**What to produce:** From the records below, extract only the lines running from the line with "Al Qudra Cycle Track (DU) (274, 523)" to the line with "[Advertisement] (168, 146)", both lines included, reproducing them exactly.

(Records from a dataset)
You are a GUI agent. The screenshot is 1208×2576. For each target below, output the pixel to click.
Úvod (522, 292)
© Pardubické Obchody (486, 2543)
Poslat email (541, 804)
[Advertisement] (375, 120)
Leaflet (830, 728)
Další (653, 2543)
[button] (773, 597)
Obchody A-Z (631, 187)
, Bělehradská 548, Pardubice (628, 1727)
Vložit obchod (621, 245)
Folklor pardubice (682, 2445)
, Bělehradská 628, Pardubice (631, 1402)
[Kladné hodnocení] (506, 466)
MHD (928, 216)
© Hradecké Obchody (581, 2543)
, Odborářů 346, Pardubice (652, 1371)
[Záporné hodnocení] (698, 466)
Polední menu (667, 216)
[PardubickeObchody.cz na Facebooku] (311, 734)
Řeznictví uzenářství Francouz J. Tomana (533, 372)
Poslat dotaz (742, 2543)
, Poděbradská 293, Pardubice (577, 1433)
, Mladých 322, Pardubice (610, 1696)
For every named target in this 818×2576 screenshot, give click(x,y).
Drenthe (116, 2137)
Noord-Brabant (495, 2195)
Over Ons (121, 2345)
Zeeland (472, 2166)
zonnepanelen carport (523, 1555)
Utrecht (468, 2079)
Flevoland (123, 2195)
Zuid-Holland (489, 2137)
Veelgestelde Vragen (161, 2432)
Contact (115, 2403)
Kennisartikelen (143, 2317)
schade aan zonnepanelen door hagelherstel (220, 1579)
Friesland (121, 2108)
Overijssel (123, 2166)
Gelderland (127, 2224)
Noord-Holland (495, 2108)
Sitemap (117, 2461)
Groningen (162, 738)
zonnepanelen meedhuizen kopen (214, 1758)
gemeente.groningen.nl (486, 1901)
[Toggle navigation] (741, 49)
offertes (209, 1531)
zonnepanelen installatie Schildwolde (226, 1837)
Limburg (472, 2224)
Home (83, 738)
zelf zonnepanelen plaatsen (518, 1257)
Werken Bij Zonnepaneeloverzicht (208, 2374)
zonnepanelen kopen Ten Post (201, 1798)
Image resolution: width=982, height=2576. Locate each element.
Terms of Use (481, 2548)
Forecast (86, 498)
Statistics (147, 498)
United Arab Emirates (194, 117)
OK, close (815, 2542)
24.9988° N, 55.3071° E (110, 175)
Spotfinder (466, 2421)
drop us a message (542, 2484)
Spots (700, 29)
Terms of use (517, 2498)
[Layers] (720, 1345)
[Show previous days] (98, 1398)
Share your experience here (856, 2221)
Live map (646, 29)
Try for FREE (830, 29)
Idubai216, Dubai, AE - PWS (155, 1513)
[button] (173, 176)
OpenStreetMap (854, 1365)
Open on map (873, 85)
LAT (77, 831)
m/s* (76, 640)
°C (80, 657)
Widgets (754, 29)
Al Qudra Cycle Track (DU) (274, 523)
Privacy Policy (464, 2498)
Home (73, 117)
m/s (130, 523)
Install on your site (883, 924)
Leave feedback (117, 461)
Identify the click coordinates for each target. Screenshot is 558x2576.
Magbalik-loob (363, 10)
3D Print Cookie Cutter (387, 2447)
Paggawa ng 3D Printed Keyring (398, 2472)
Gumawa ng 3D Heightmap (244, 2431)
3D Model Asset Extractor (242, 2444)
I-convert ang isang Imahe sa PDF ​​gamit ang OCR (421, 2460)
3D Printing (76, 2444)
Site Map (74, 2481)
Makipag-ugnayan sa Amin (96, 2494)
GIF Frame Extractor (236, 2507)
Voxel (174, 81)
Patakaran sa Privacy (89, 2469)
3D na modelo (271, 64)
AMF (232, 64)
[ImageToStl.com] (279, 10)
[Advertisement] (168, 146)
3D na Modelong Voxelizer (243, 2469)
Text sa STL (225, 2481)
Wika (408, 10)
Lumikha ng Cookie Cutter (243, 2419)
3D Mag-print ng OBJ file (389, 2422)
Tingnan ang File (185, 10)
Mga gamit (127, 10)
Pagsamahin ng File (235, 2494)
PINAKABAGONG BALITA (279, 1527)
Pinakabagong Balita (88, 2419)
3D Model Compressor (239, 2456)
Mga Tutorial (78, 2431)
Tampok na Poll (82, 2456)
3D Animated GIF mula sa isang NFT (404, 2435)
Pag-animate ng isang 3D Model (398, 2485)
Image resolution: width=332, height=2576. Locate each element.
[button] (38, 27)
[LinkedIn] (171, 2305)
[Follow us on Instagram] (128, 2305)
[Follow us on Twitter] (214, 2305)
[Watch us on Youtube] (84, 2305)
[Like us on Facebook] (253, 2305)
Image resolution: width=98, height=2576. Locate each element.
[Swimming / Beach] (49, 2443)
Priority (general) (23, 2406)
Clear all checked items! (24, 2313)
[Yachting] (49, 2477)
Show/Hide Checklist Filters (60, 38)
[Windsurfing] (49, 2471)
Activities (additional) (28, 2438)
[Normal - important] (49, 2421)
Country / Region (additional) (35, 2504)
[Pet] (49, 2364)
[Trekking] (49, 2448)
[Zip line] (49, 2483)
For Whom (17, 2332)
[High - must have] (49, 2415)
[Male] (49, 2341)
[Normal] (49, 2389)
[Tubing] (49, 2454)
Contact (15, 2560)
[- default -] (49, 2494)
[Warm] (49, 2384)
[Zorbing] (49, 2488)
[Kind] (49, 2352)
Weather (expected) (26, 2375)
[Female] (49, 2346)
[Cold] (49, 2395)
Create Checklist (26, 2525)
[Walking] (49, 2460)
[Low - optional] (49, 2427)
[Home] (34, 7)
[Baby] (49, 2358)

**Response:**
Al Qudra Cycle Track (DU) (274, 523)
Privacy Policy (464, 2498)
Home (73, 117)
m/s (130, 523)
Install on your site (883, 924)
Leave feedback (117, 461)
Identify the click coordinates for each target. Screenshot is 558x2576.
Magbalik-loob (363, 10)
3D Print Cookie Cutter (387, 2447)
Paggawa ng 3D Printed Keyring (398, 2472)
Gumawa ng 3D Heightmap (244, 2431)
3D Model Asset Extractor (242, 2444)
I-convert ang isang Imahe sa PDF ​​gamit ang OCR (421, 2460)
3D Printing (76, 2444)
Site Map (74, 2481)
Makipag-ugnayan sa Amin (96, 2494)
GIF Frame Extractor (236, 2507)
Voxel (174, 81)
Patakaran sa Privacy (89, 2469)
3D na modelo (271, 64)
AMF (232, 64)
[ImageToStl.com] (279, 10)
[Advertisement] (168, 146)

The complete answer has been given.